Written instruction: Can you write out all the items below again, replacing every "computer-use agent" with "screen assistant" and leaving everything else unchanged?

[start of Recorded data]

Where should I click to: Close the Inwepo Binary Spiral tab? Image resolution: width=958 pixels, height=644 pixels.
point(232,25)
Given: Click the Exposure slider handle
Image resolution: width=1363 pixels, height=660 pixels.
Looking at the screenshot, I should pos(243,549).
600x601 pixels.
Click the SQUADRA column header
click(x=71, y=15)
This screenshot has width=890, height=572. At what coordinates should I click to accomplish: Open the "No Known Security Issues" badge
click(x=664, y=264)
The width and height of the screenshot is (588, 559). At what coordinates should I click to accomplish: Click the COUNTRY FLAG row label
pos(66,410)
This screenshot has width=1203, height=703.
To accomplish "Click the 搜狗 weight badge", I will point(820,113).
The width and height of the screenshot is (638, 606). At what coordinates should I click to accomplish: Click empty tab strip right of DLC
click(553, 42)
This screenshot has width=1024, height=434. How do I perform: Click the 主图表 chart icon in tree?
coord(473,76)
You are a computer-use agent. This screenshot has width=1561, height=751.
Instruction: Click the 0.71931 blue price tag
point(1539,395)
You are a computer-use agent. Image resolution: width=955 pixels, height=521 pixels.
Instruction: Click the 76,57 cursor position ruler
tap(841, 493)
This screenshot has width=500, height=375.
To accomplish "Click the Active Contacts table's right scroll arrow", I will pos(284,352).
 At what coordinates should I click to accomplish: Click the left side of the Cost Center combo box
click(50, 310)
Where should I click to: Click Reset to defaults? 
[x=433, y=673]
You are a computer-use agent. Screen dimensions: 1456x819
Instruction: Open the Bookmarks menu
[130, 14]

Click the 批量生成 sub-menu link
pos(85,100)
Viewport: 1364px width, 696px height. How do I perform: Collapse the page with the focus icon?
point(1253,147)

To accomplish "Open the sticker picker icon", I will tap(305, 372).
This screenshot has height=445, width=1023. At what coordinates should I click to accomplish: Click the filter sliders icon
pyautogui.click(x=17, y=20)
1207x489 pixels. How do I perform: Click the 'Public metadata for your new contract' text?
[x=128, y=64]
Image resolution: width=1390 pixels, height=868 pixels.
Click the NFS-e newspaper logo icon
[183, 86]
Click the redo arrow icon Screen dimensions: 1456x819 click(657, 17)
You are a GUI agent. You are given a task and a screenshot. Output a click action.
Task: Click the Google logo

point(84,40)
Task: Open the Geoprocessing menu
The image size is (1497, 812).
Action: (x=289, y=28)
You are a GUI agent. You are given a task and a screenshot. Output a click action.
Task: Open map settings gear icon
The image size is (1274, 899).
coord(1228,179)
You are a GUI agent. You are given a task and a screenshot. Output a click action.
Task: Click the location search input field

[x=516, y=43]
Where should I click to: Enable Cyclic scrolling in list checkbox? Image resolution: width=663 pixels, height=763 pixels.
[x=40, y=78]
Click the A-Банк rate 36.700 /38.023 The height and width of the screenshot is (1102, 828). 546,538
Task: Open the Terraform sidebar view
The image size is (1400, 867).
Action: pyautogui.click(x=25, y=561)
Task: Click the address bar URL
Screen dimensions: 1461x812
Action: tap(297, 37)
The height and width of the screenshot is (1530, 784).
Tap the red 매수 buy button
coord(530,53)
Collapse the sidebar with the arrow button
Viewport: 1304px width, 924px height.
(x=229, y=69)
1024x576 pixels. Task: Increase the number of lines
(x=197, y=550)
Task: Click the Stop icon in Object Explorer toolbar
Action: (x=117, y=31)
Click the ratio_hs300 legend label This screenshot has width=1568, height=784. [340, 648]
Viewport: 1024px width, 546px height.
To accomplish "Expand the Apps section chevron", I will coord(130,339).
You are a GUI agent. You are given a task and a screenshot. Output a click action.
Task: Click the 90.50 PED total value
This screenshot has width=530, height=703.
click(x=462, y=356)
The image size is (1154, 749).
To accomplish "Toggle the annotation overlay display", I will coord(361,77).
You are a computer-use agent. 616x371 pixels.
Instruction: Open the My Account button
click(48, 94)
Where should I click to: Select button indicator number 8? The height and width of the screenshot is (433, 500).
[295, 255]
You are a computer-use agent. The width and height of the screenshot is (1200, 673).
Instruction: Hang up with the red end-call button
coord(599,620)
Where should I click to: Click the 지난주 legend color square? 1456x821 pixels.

[end of Recorded data]

Answer to the problem:
Where should I click to: Close the Inwepo Binary Spiral tab? Image resolution: width=958 pixels, height=644 pixels.
point(232,25)
Given: Click the Exposure slider handle
Image resolution: width=1363 pixels, height=660 pixels.
Looking at the screenshot, I should pos(243,549).
600x601 pixels.
Click the SQUADRA column header
click(x=71, y=15)
This screenshot has width=890, height=572. At what coordinates should I click to accomplish: Open the "No Known Security Issues" badge
click(x=664, y=264)
The width and height of the screenshot is (588, 559). At what coordinates should I click to accomplish: Click the COUNTRY FLAG row label
pos(66,410)
This screenshot has width=1203, height=703.
To accomplish "Click the 搜狗 weight badge", I will point(820,113).
The width and height of the screenshot is (638, 606). At what coordinates should I click to accomplish: Click empty tab strip right of DLC
click(553, 42)
This screenshot has width=1024, height=434. How do I perform: Click the 主图表 chart icon in tree?
coord(473,76)
You are a screen assistant. This screenshot has width=1561, height=751.
Instruction: Click the 0.71931 blue price tag
point(1539,395)
You are a screen assistant. Image resolution: width=955 pixels, height=521 pixels.
Instruction: Click the 76,57 cursor position ruler
tap(841, 493)
This screenshot has width=500, height=375.
To accomplish "Click the Active Contacts table's right scroll arrow", I will pos(284,352).
 At what coordinates should I click to accomplish: Click the left side of the Cost Center combo box
click(50, 310)
Where should I click to: Click Reset to defaults? 
[x=433, y=673]
You are a screen assistant. Screen dimensions: 1456x819
Instruction: Open the Bookmarks menu
[130, 14]

Click the 批量生成 sub-menu link
pos(85,100)
Viewport: 1364px width, 696px height. How do I perform: Collapse the page with the focus icon?
point(1253,147)

To accomplish "Open the sticker picker icon", I will tap(305, 372).
This screenshot has height=445, width=1023. At what coordinates should I click to accomplish: Click the filter sliders icon
pyautogui.click(x=17, y=20)
1207x489 pixels. How do I perform: Click the 'Public metadata for your new contract' text?
[x=128, y=64]
Image resolution: width=1390 pixels, height=868 pixels.
Click the NFS-e newspaper logo icon
[183, 86]
Click the redo arrow icon Screen dimensions: 1456x819 click(657, 17)
You are a GUI agent. You are given a task and a screenshot. Output a click action.
Task: Click the Google logo

point(84,40)
Task: Open the Geoprocessing menu
The image size is (1497, 812).
Action: (x=289, y=28)
You are a GUI agent. You are given a task and a screenshot. Output a click action.
Task: Open map settings gear icon
The image size is (1274, 899).
coord(1228,179)
You are a GUI agent. You are given a task and a screenshot. Output a click action.
Task: Click the location search input field

[x=516, y=43]
Where should I click to: Enable Cyclic scrolling in list checkbox? Image resolution: width=663 pixels, height=763 pixels.
[x=40, y=78]
Click the A-Банк rate 36.700 /38.023 The height and width of the screenshot is (1102, 828). 546,538
Task: Open the Terraform sidebar view
The image size is (1400, 867).
Action: pyautogui.click(x=25, y=561)
Task: Click the address bar URL
Screen dimensions: 1461x812
Action: tap(297, 37)
The height and width of the screenshot is (1530, 784).
Tap the red 매수 buy button
coord(530,53)
Collapse the sidebar with the arrow button
Viewport: 1304px width, 924px height.
(x=229, y=69)
1024x576 pixels. Task: Increase the number of lines
(x=197, y=550)
Task: Click the Stop icon in Object Explorer toolbar
Action: (x=117, y=31)
Click the ratio_hs300 legend label This screenshot has width=1568, height=784. [340, 648]
Viewport: 1024px width, 546px height.
To accomplish "Expand the Apps section chevron", I will coord(130,339).
You are a GUI agent. You are given a task and a screenshot. Output a click action.
Task: Click the 90.50 PED total value
This screenshot has width=530, height=703.
click(x=462, y=356)
The image size is (1154, 749).
To accomplish "Toggle the annotation overlay display", I will coord(361,77).
You are a screen assistant. 616x371 pixels.
Instruction: Open the My Account button
click(48, 94)
Where should I click to: Select button indicator number 8? The height and width of the screenshot is (433, 500).
[295, 255]
You are a screen assistant. The width and height of the screenshot is (1200, 673).
Instruction: Hang up with the red end-call button
coord(599,620)
Where should I click to: Click the 지난주 legend color square? 1456x821 pixels.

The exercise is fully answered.